**TASK INSTRUCTIONS**
Arrange every line of the material below as a numbered list, leaving out any blank lines.

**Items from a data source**
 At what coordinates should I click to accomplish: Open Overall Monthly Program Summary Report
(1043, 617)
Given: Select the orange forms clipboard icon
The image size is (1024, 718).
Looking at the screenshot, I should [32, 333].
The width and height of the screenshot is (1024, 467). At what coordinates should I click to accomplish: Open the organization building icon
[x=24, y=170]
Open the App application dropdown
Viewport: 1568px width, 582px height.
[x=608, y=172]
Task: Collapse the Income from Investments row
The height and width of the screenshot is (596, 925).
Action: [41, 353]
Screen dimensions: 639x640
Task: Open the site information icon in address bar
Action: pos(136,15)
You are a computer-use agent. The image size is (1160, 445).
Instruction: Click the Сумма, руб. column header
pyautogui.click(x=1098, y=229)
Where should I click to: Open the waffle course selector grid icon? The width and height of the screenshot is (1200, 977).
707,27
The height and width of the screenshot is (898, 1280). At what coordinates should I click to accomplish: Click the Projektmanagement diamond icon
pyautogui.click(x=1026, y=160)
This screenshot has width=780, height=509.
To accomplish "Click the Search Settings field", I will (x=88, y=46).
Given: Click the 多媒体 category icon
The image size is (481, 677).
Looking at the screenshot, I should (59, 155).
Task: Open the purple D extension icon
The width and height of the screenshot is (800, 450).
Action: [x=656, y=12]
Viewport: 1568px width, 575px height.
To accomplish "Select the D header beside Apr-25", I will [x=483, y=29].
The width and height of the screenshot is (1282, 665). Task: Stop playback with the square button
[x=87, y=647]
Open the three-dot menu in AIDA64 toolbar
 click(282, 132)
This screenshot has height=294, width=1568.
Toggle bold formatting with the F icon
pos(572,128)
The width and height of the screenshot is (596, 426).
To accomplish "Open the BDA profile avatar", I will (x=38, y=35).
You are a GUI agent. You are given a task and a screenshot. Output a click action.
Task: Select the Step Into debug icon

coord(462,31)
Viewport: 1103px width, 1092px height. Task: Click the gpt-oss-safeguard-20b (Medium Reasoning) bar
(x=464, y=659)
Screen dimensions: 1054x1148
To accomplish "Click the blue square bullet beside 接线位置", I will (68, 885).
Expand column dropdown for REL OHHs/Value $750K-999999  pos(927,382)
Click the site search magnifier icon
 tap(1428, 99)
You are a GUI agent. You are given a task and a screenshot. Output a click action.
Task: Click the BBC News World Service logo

**TASK OUTPUT**
1.  At what coordinates should I click to accomplish: Open Overall Monthly Program Summary Report
2. (1043, 617)
3. Given: Select the orange forms clipboard icon
4. The image size is (1024, 718).
5. Looking at the screenshot, I should [32, 333].
6. The width and height of the screenshot is (1024, 467). At what coordinates should I click to accomplish: Open the organization building icon
7. [x=24, y=170]
8. Open the App application dropdown
9. Viewport: 1568px width, 582px height.
10. [x=608, y=172]
11. Task: Collapse the Income from Investments row
12. The height and width of the screenshot is (596, 925).
13. Action: [41, 353]
14. Screen dimensions: 639x640
15. Task: Open the site information icon in address bar
16. Action: pos(136,15)
17. You are a computer-use agent. The image size is (1160, 445).
18. Instruction: Click the Сумма, руб. column header
19. pyautogui.click(x=1098, y=229)
20. Where should I click to: Open the waffle course selector grid icon? The width and height of the screenshot is (1200, 977).
21. 707,27
22. The height and width of the screenshot is (898, 1280). At what coordinates should I click to accomplish: Click the Projektmanagement diamond icon
23. pyautogui.click(x=1026, y=160)
24. This screenshot has width=780, height=509.
25. To accomplish "Click the Search Settings field", I will (x=88, y=46).
26. Given: Click the 多媒体 category icon
27. The image size is (481, 677).
28. Looking at the screenshot, I should (59, 155).
29. Task: Open the purple D extension icon
30. The width and height of the screenshot is (800, 450).
31. Action: [x=656, y=12]
32. Viewport: 1568px width, 575px height.
33. To accomplish "Select the D header beside Apr-25", I will [x=483, y=29].
34. The width and height of the screenshot is (1282, 665). Task: Stop playback with the square button
35. [x=87, y=647]
36. Open the three-dot menu in AIDA64 toolbar
37.  click(282, 132)
38. This screenshot has height=294, width=1568.
39. Toggle bold formatting with the F icon
40. pos(572,128)
41. The width and height of the screenshot is (596, 426).
42. To accomplish "Open the BDA profile avatar", I will (x=38, y=35).
43. You are a GUI agent. You are given a task and a screenshot. Output a click action.
44. Task: Select the Step Into debug icon
45. coord(462,31)
46. Viewport: 1103px width, 1092px height. Task: Click the gpt-oss-safeguard-20b (Medium Reasoning) bar
47. (x=464, y=659)
48. Screen dimensions: 1054x1148
49. To accomplish "Click the blue square bullet beside 接线位置", I will (68, 885).
50. Expand column dropdown for REL OHHs/Value $750K-999999  pos(927,382)
51. Click the site search magnifier icon
52.  tap(1428, 99)
53. You are a GUI agent. You are given a task and a screenshot. Output a click action.
54. Task: Click the BBC News World Service logo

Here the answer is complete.